[Text and item location entries]
##############################
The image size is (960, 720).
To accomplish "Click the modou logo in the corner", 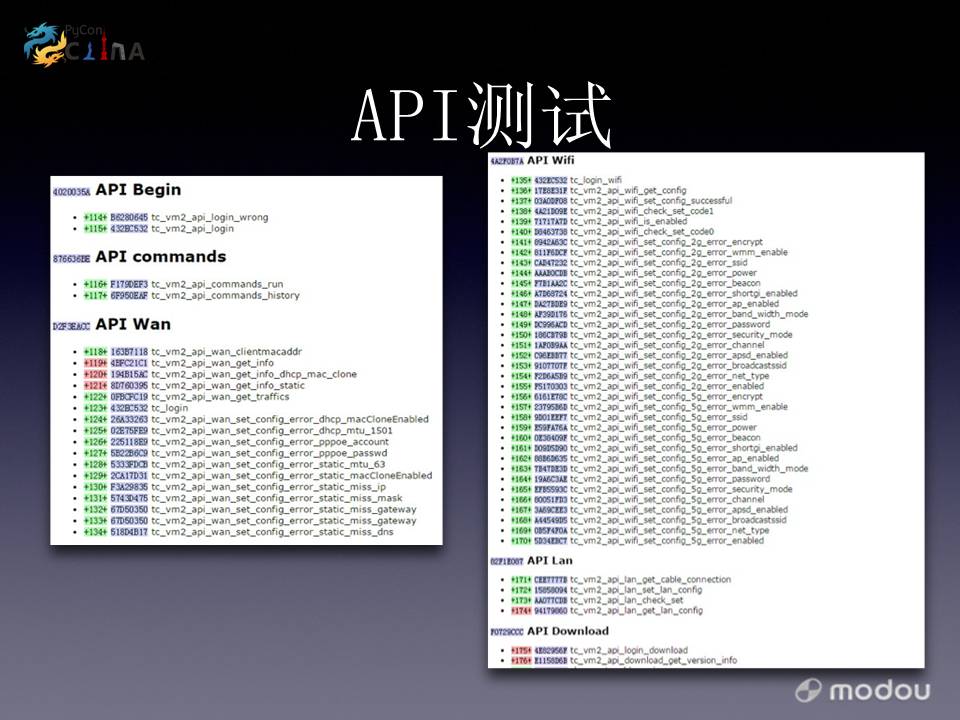I will click(x=863, y=690).
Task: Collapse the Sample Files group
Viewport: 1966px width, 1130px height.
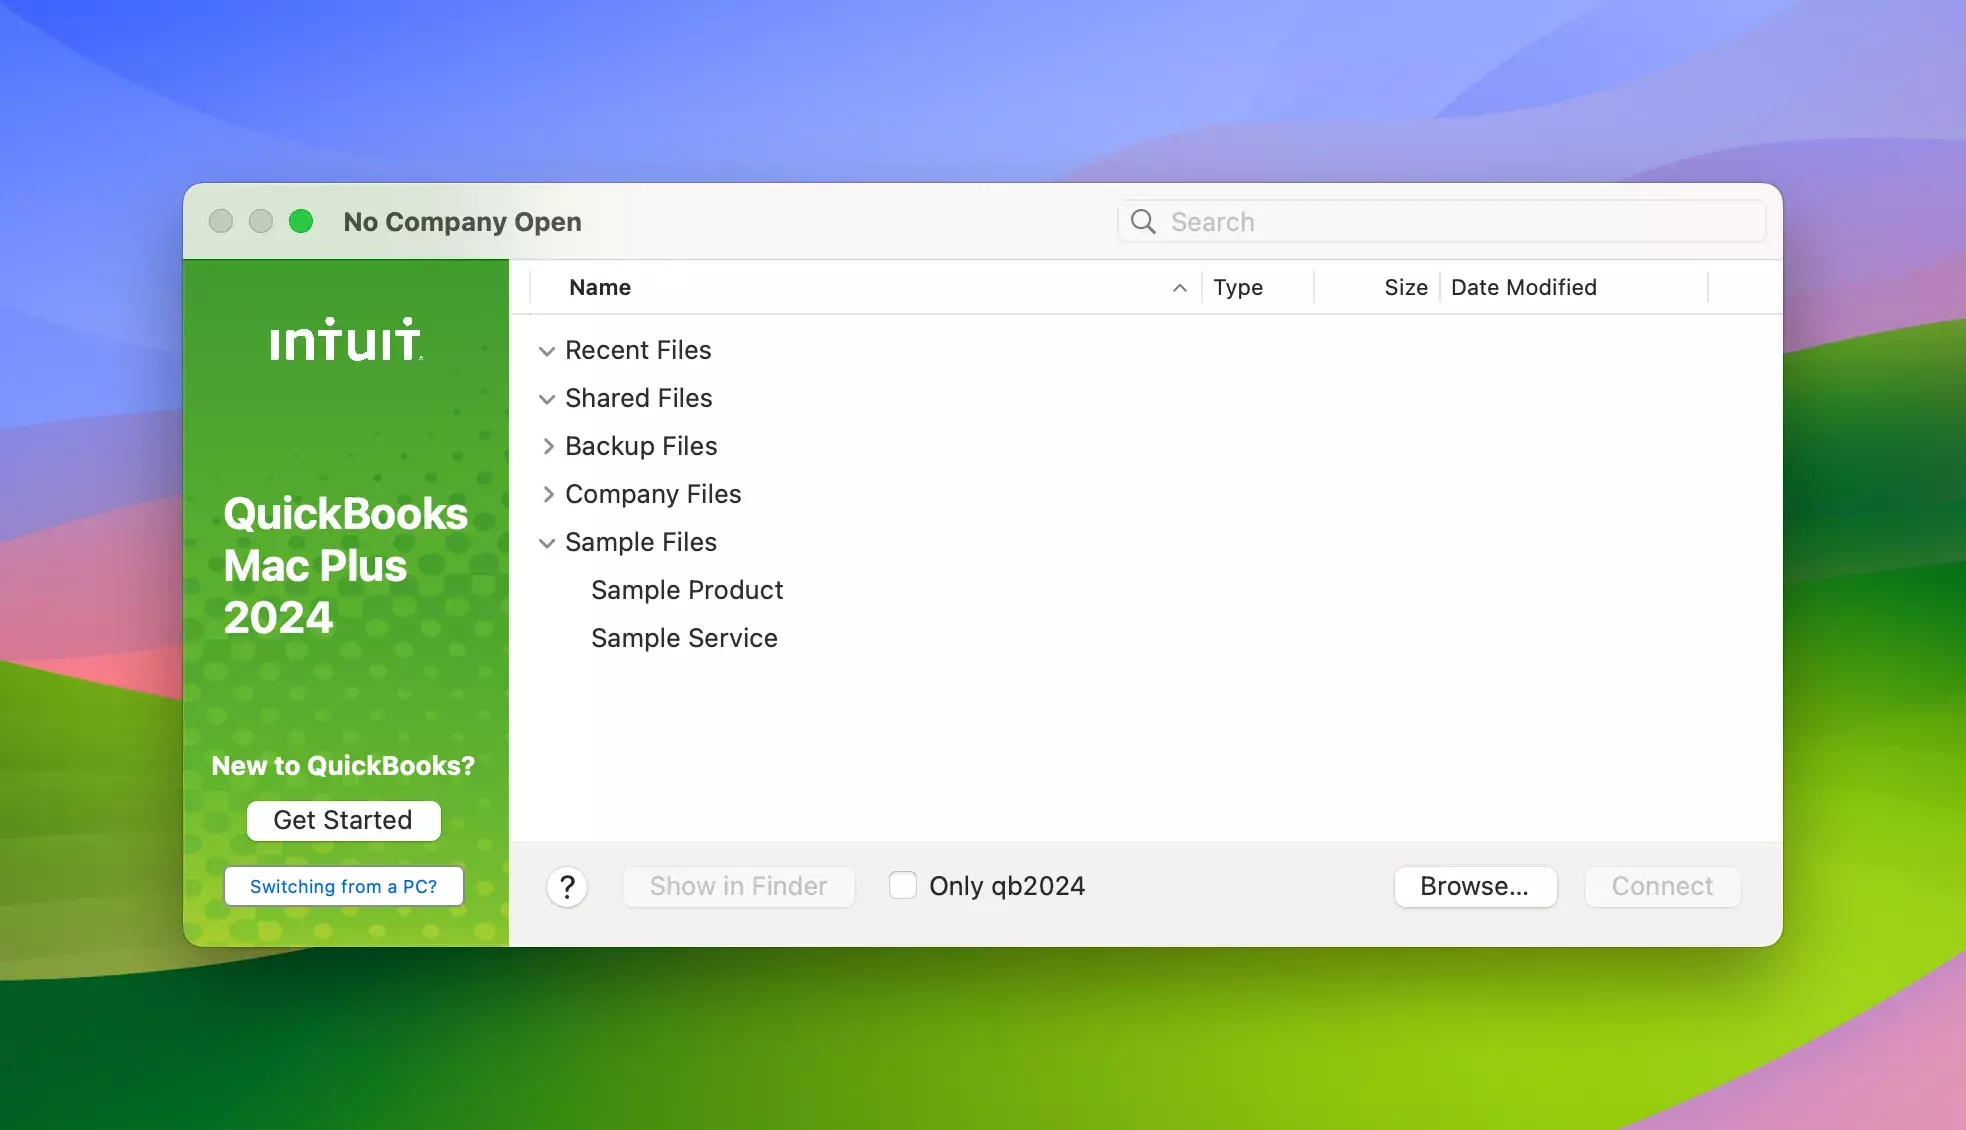Action: (547, 543)
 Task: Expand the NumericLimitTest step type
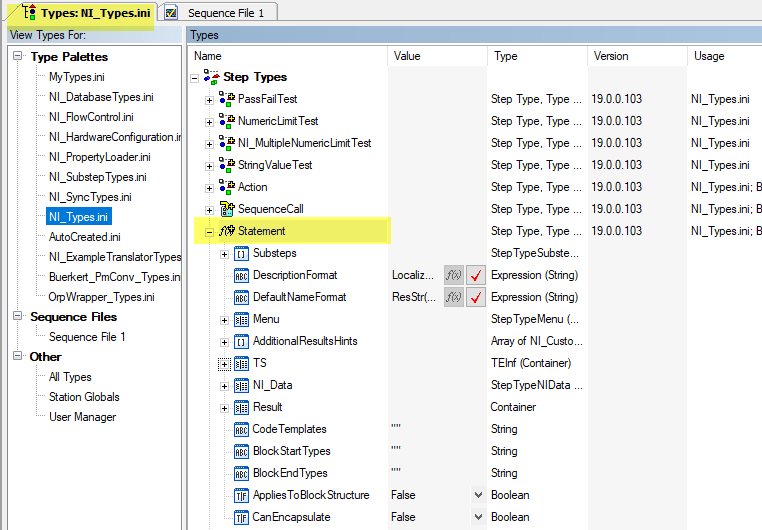click(210, 121)
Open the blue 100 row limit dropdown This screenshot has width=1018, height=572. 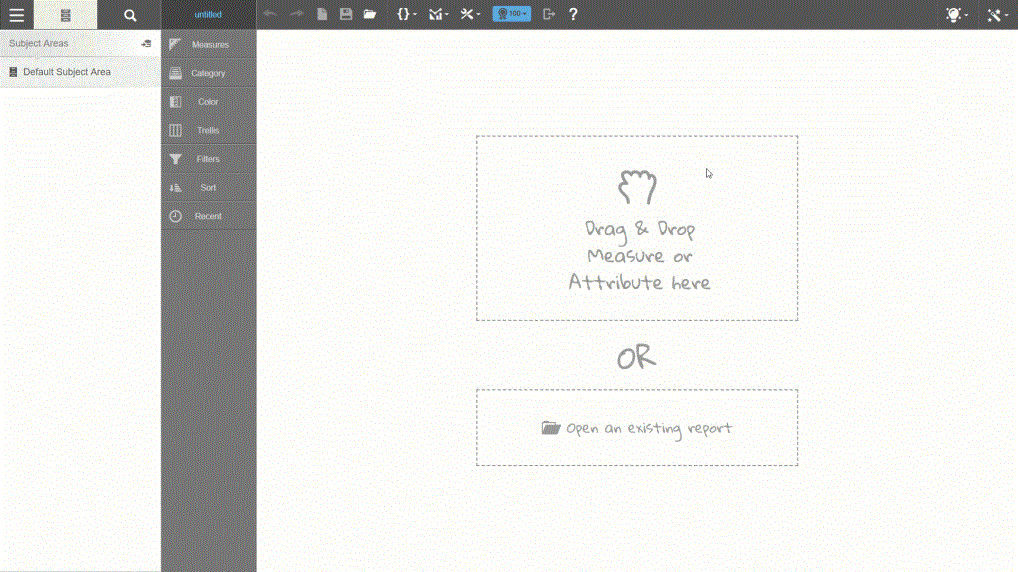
##############################
=== What you have to do ===
Copy out the stretch from the line containing "Task: Expand the NumericLimitTest step type" through the end of the material, swapping "blue" for "green" and leaving everything else unchanged. Leave the pictures out.

=== Result ===
 Task: Expand the NumericLimitTest step type
click(210, 121)
Open the green 100 row limit dropdown This screenshot has width=1018, height=572. 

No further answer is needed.